Mengenai alasan pemaaf dapat dilihat pada Pasal 44 ayat (1) KUHP, yang berbunyi: “Tiada dapat dipidana barangsiapa mengerjakan suatu perbuatan yang tidak dapat dipertanggungjawabkan kepadanya, sebab kurang sempurna akalnya atau sakit berubah akal.” Kemudian,
dijelaskan pula pada Pasal 44 ayat (2) KUHP, berbunyi: “Jika nyata perbuatan itu tidak dapat dipertanggungjawabkan kepadanya, sebab kurang sempurna akalnya atau sakit berubah akal, maka dapatlah hakim memerintahkan memasukkan dia ke rumah sakit jiwa selama-lamanya satu tahun untuk diperiksa.”
Kesimpulan yang dapat diambil adalah, Eksibisionisme sendiri merupakan gangguan jiwa yang dialami oleh seseorang yang suka memamerkan alat kemaluannya kepada khalayak banyak. Dapat diartikan, bahwa para pelaku Eksibisionisme yang termasuk mengalami gangguan kejiwaan pada dirinya terbilang dapat terhindar dari pidana.
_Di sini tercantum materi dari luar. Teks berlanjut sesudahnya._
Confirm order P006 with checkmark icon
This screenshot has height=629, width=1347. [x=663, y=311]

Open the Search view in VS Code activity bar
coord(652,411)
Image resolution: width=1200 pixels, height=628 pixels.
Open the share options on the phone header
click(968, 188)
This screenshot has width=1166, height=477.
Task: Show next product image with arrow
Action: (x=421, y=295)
• Bisakah Eksibisionisme disembuhkan ?
Dikutip dari hellosehat.com, salah satu cara yang dapat dilakukan untuk menyembuhkan penyakit Eksibisionisme ini adalah dengan mencari pertolongan kepada psikolog atau psikiater. Terapi psikologis dapat dilakukan untuk mengurangi munculnya kembali perilaku ini. Selain itu, penggunaan obat seperti: antidepresan SSRI (Selective Serotonin Reuptake Inhibitors) perlu dikombinasikan dengan terapi psikologis diatas. Beberapa psikiater mungkin akan menyarankan menggunakan obat antiandrogen, yaitu obat yang dapat menurunkan produksi hormon testosteron yang terdapat pada pria.
• Hal apa yang dilakukan, jika bertemu dengan seorang exhibitionist yang sedang “beraksi” ?
Menurut Stephen Hart, seorang psikolog forensik, cara terbaik yang dapat dilakukan ketika bertemu dengan seorang exhibitionist yang sedang melancarkan aksinya adalah dengan pergi dari situasi tersebut secepat mungkin dan tidak memberikan respon pada wajah. Jika exhibitionist mendekat, segeralah berlari dan berteriak meminta pertolongan. Sedangkan menurut Pamela Kulbarsh, ketua Psychiatric Emergency Response Team, menyarankan jika Anda berhasil “ditangkap” dan tidak cukup kuat untuk melawan, Anda bisa melakukan hal-hal yang dapat menghancurkan fantasi pelaku, seperti buang air kecil di celana, ludahi diri Anda sendiri, berpura-pura pingsan dan lain sebagainya.